Sugars should be dissolved well into cream prior to use.
Never fill with hot liquid.
2. Screw head on to the bottle firmly and evenly. The head is in
place correctly when no thread is visible. Do not overtighten.
3. Insert cream charger (8gN2O) into the charger holder (Fig.
1). Use a standard 8gN2O cream charger, available from
kitchen stores or online.
4. Screw the charger holder on to the inlet valve (Fig. 2)
until charger content is released with a quick and short
hissing sound.
Be sure to tighten quickly to prevent discharging the
charger. USE ONLY ONE CHARGER PER FILLING.
5. Select the shape of nozzle you wish to use and screw onto
the canister (Fig. 3).
6. Shake Cream Whipper briskly four to five times in a vertical
direction (Fig. 4). Do not shake more as this will cause
cream to become too thick. When using well-cooled light
cream or another light mixture, you may shake up to
ten times.
7. To dispense, hold whipper vertically with nozzle pointing
downwards about 1cm above the surface you wish to cover.
To decorate, press the lever lightly (fig.5).
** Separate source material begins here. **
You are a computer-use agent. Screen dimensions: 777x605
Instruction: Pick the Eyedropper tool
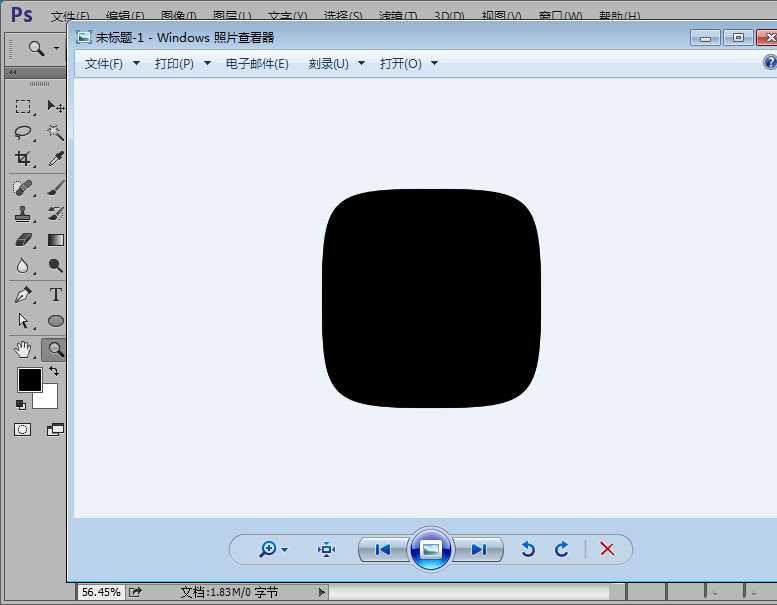click(56, 159)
If output is not
firm enough, shake once more. When using later, do not
shake again.
8. Unfasten the charger holder and safely dispose of the empty
charger. A slight hiss may be heard when removing the
charger holder. This is normal.
STORAGE
When filled: Remove the decoration nozzle from nozzle adaptor,
rinse thoroughly and put nozzle back on. After whipping place,
the Cream Whipper in the refrigerator. Contents can be used
up until the cream’s recommended expiry date. Never store in
the freezer.
After use: It is very important to thoroughly dry the bottle
interior and store head and body separately.
HELPFUL HINTS
1. Pre-cool empty Cream Whipper in the refrigerator before
filling with cream.
2. Only mix soluble ingredients with cream. Insoluble
ingredients such as seeds, pulp, etc. prevent the closure
of the delivery valve or might impair the proper functioning
of the Cream Whipper.
3. For sweetening, it is best to use powdered sugar or
liquid sweeteners. Granulated sugar or salt should first
be dissolved in water or milk. Use powdered or liquid
spices only.
4. Over shaking will make pure heavy cream too stiff to be
dispensed from the bottle, therefore, shake only 4-5 times,
test, then shake again if necessary. Do not shake every time
before dispensing. Recipes consisting of mixtures of cream
and other liquids may require some further shaking.
5. When dispensing, always hold the whipper upside down
(decorating nozzle pointing downwards), otherwise pressure
will escape and some cream will remain inside the whipper.
6. For best results, serve immediately upon dispensing.
7. When storing empty whipper, store head and body separately.
CLEANING AND CARE
1. Before opening, allow remaining pressure to escape by
pressing the lever.
2. Unscrew the head and remove head seal and decorating
nozzle. Hold end of valve inside the head while unscrewing
the nozzle adaptor with the other hand.
3. Wash each individual component in warm water with a mild
detergent and a brush.
4. Do not clean any component of the Cream Whipper in
boiling water!
5. Do not put your Cream Whipper in the dishwasher.